Иконописный образ Введения во храм Пресвятой Богородицы, встречающий Фёдора Лаврецкого в старом доме, словно вводит героя, вернувшегося с чужбины в родные края, во храм его родины, святой Руси, под покровительство её заступницы и хранительницы Матери Божией.
Неслучайно Марфа Тимофеевна просит, чтобы племянник по православному обычаю поклонился праху родных ему людей, а по Глафире отслужил особую панихиду: «съезди ты, поклонись гробу матери твоей, да и бабкину гробу кстати. Ты там, за границей, всякого ума набрался, а кто знает, может быть, они и почувствуют в своих могилках, что ты к ним пришёл. Да не забудь, Федя, по Глафире Петровне тоже панафиду отслужить <…>. Я её при жизни не любила, а нечего сказать, с характером была девка. Умница была» (6, 58–59). Последние слова с полным правом можно было бы отнести и к Лизе.
К церковной жизни Лаврецкого приобщали с детства, но религиозные чувства не захватили его глубоко, прошли по касательной. Тургенев вскользь упоминает, что по воскресным дням ребёнка водили к обедне, однако большую часть времени чудивший отец-англоман под руководством швейцарца-гимнаста ковал из сына «спартанца», рядил в нелепый шотландский костюм «с обнажёнными икрами и с петушьим пером на складном картузе» (6, 40–41). Несуразная воспитательная система «сбила с толку мальчика, поселила путаницу в его голове» (6, 41).
Эта «путаница» усугубилась, обратилась в настоящие путы, когда Лаврецкий вступил в самостоятельную жизнь. Он стремился «по возможности воротить упущенное» (6, 43), сознавая недостатки своего причудливого воспитания, однако оно уже глубоко засеяло свои ядовитые семена и впоследствии принесло недобрые плоды: «Прошедшее, будущее, вся жизнь была отравлена» (6, 53). Не умея различать добро и зло, истину и ложь, искренность и фальшь, герой очутился в плену сатанинских козней и происков.

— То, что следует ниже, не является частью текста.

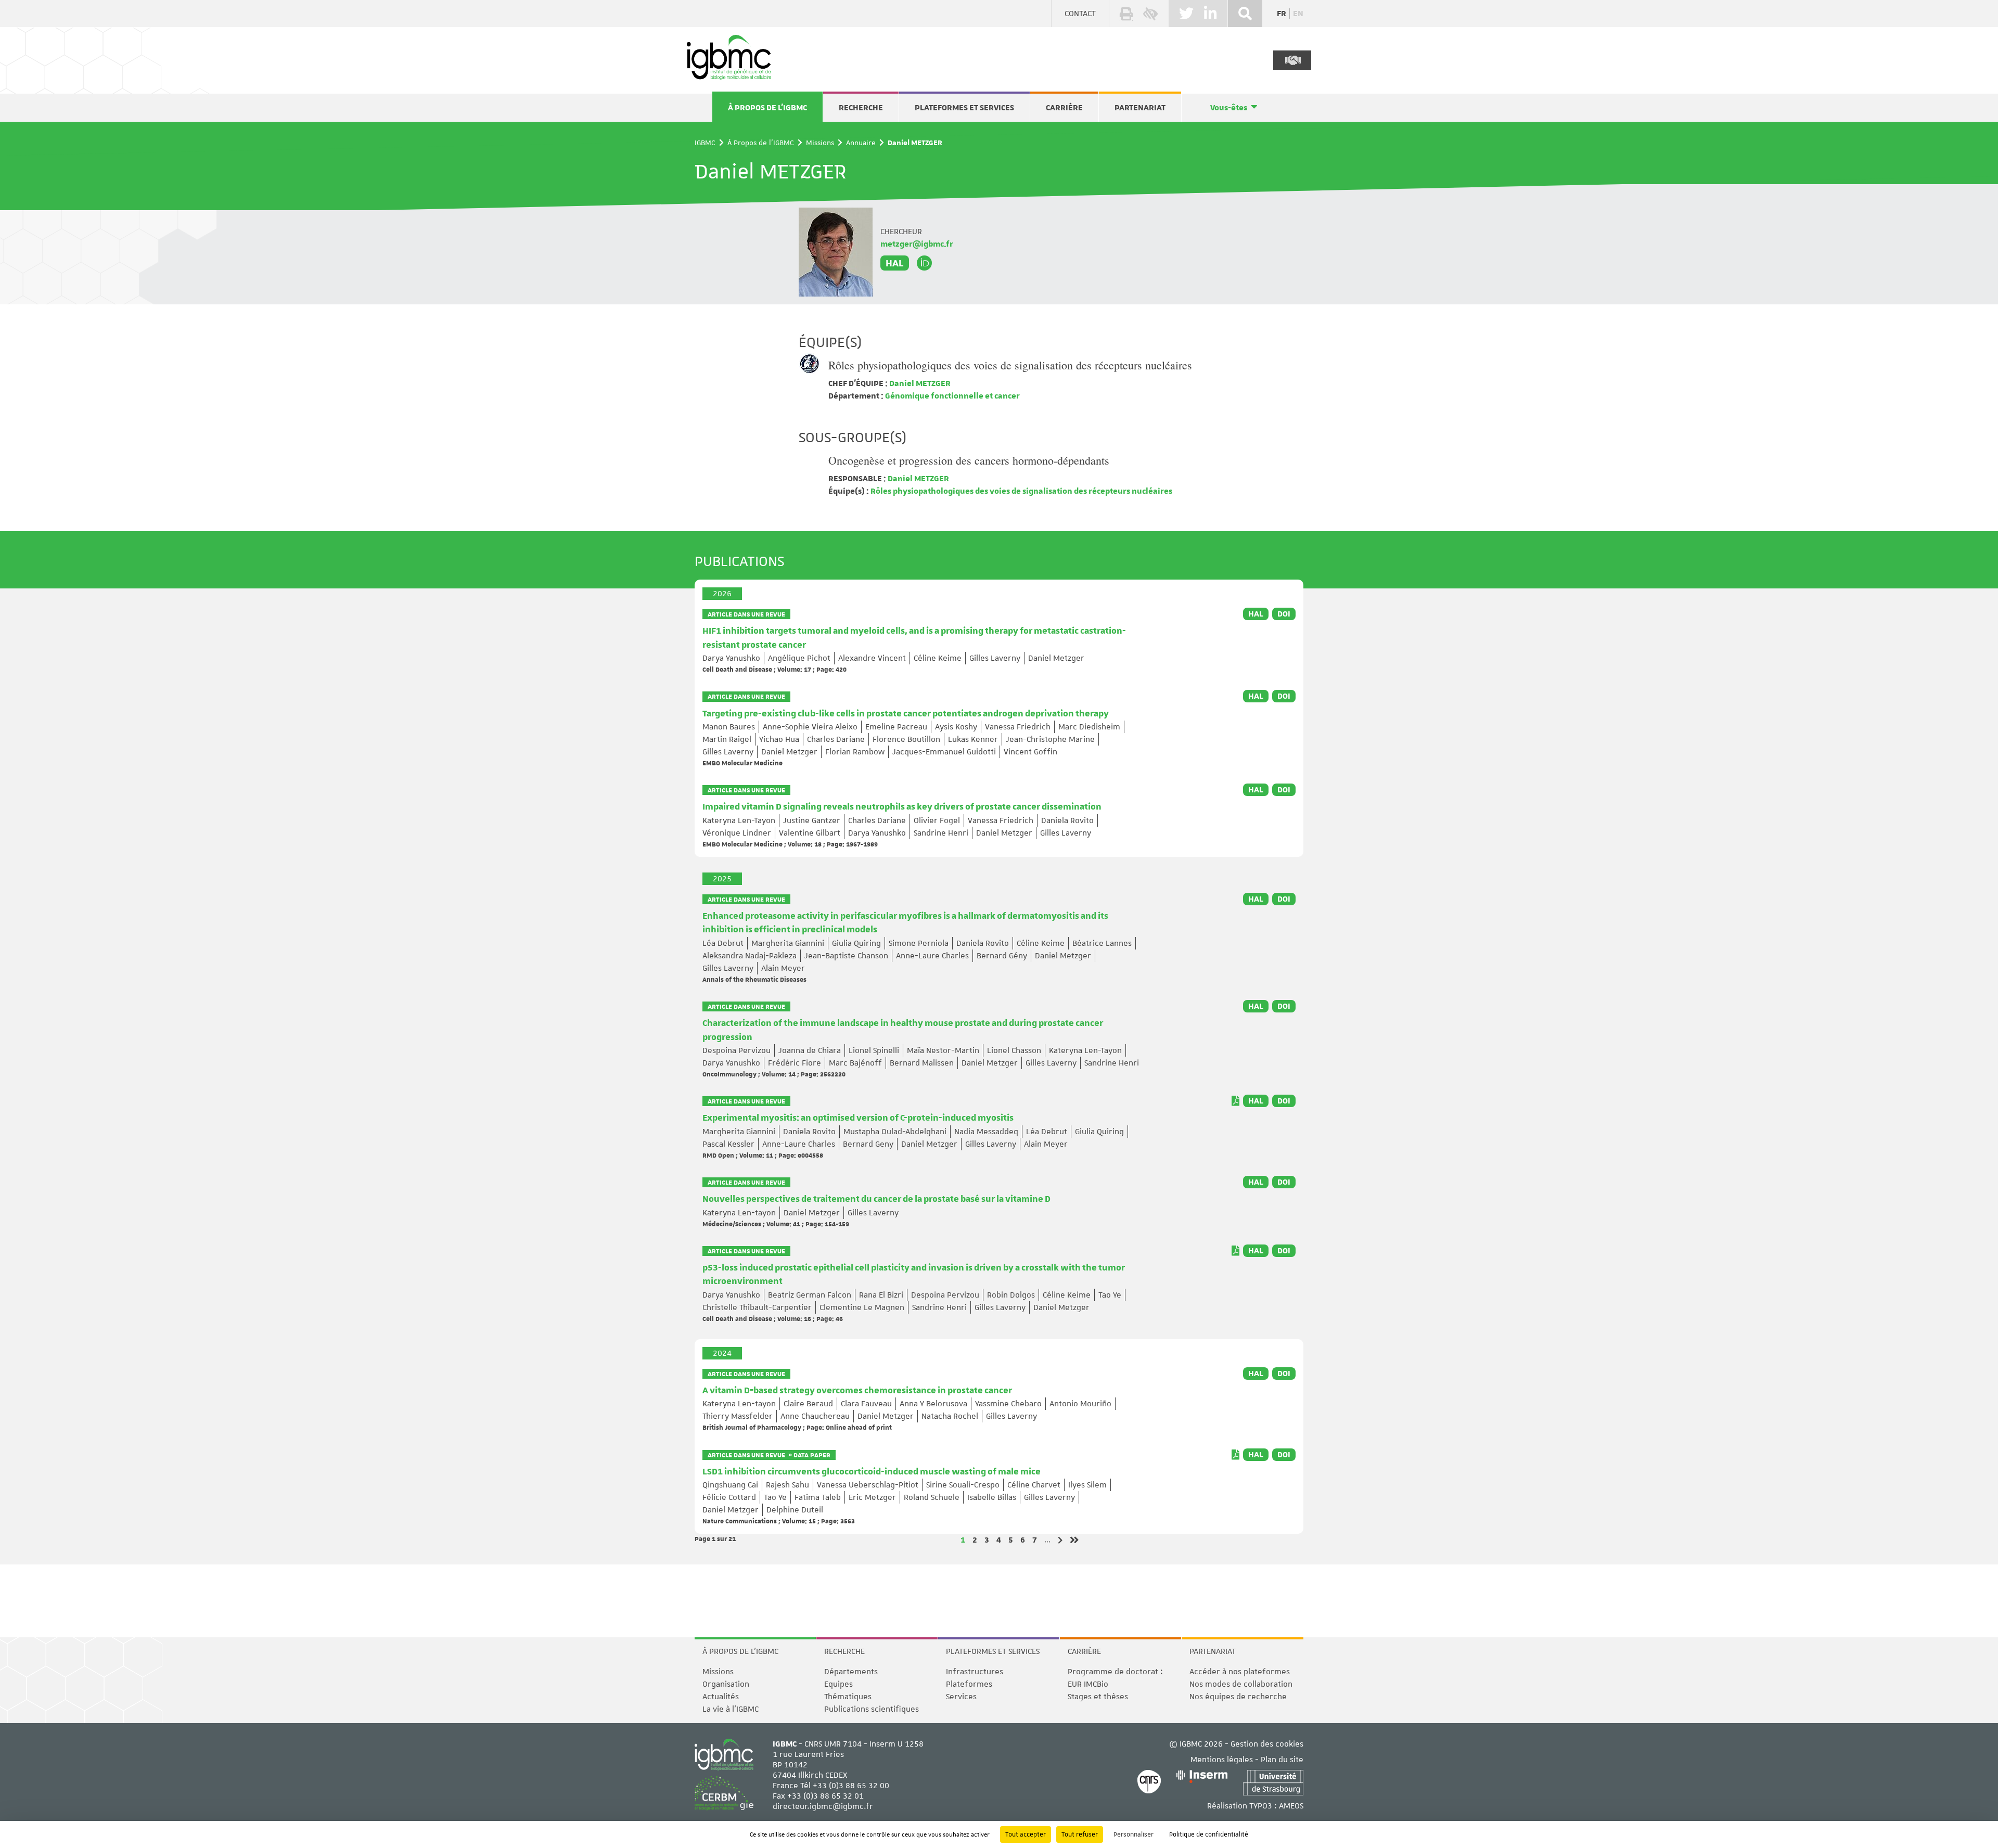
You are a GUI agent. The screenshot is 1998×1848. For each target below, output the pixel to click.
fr (1281, 13)
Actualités (720, 1696)
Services (961, 1696)
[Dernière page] (1074, 1540)
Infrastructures (974, 1671)
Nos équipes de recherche (1238, 1696)
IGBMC (705, 142)
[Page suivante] (1060, 1540)
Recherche (861, 107)
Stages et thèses (1098, 1696)
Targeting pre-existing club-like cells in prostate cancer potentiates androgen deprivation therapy (905, 714)
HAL (895, 262)
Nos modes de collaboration (1240, 1684)
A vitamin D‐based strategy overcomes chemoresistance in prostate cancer (857, 1390)
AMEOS (1291, 1806)
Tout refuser (1079, 1834)
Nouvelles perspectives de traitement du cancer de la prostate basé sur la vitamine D (876, 1199)
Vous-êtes (1228, 107)
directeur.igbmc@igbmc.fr (823, 1806)
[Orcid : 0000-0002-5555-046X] (924, 263)
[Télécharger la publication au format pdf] (1235, 1101)
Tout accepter (1025, 1834)
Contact (1080, 13)
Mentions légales (1221, 1759)
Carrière (1064, 107)
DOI (1283, 614)
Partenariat (1140, 107)
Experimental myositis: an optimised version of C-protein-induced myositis (858, 1118)
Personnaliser (1133, 1834)
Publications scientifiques (871, 1709)
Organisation (725, 1684)
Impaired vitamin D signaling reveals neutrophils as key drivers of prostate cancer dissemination (902, 807)
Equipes (838, 1684)
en (1298, 13)
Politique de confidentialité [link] (1208, 1834)
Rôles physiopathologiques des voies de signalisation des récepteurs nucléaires (1010, 365)
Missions (820, 142)
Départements (851, 1671)
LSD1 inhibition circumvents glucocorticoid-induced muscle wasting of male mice (871, 1472)
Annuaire (861, 142)
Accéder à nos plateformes (1239, 1671)
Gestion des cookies (1267, 1744)
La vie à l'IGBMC (730, 1709)
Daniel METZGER (919, 383)
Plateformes (969, 1684)
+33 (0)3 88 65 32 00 (851, 1785)
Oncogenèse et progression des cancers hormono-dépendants (968, 460)
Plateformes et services (964, 107)
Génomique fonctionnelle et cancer (951, 396)
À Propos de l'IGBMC (767, 107)
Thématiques (848, 1696)
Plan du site (1282, 1759)
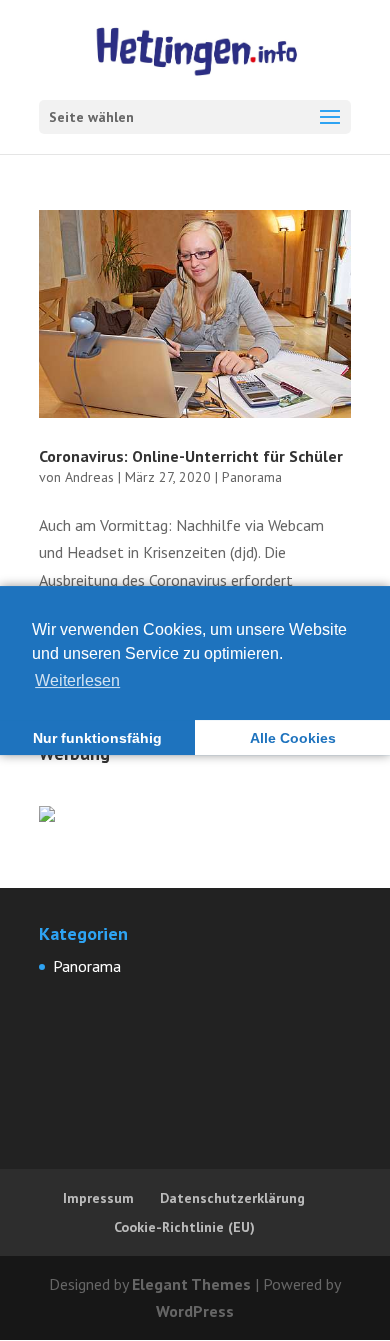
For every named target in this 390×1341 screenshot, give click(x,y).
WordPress (195, 1311)
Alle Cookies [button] (293, 738)
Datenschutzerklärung (232, 1198)
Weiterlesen (77, 680)
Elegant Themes (191, 1284)
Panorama (252, 477)
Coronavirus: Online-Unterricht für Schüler (191, 456)
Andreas (89, 477)
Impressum (98, 1198)
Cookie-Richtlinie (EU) (184, 1227)
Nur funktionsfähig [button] (97, 738)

Согласно святоотеческому учению, из плена диавольских сетей избавляет только молитва: «Свойственно умной молитве открывать тот плен, в котором мы находимся у падших духов. Она открывает этот плен и освобождает от него. <…> Надо исповедовать Господа пред лицом страстей и бесов молитвою продолжительною, которая непременно доставит победу» (1). До поры всё это было неведомо пленнику-Лаврецкому в силу его «капризного воспитания» (6, 43).
Молодой человек был окован цепями своей слепой влюблённости в бездушную красавицу Варвару Павловну, унаследовавшую холодный практицизм от своей матери-немки с нелепым для русского слуха именем Каллиопа Карловна. Лаврецкий, словно загипнотизированный расчётливой полунемкой с её «пленительным телом», «вкрадчивой прелестью» (6, 47), пребывал в «оцепенении очарования» (6, 47). Плен, тело, вкрадчивость (сродни краже, обкрадыванию), прелесть (прельщение, обольщение, совращение), оцепенение (цепи, оковы), очарование (чары, чародейство) – эта лексико-семантическая парадигма обозначает орудия из бесовского арсенала, порабощающие душу неискушённого человека. На первый план выступает телесное, а душевное и духовное отходит на задний план, а то и вовсе забывается, попирается. Потому и не сохранился этот брак. Дарованное при венчании единство вскоре распалось. Пути человеческие разошлись с путями Божьими.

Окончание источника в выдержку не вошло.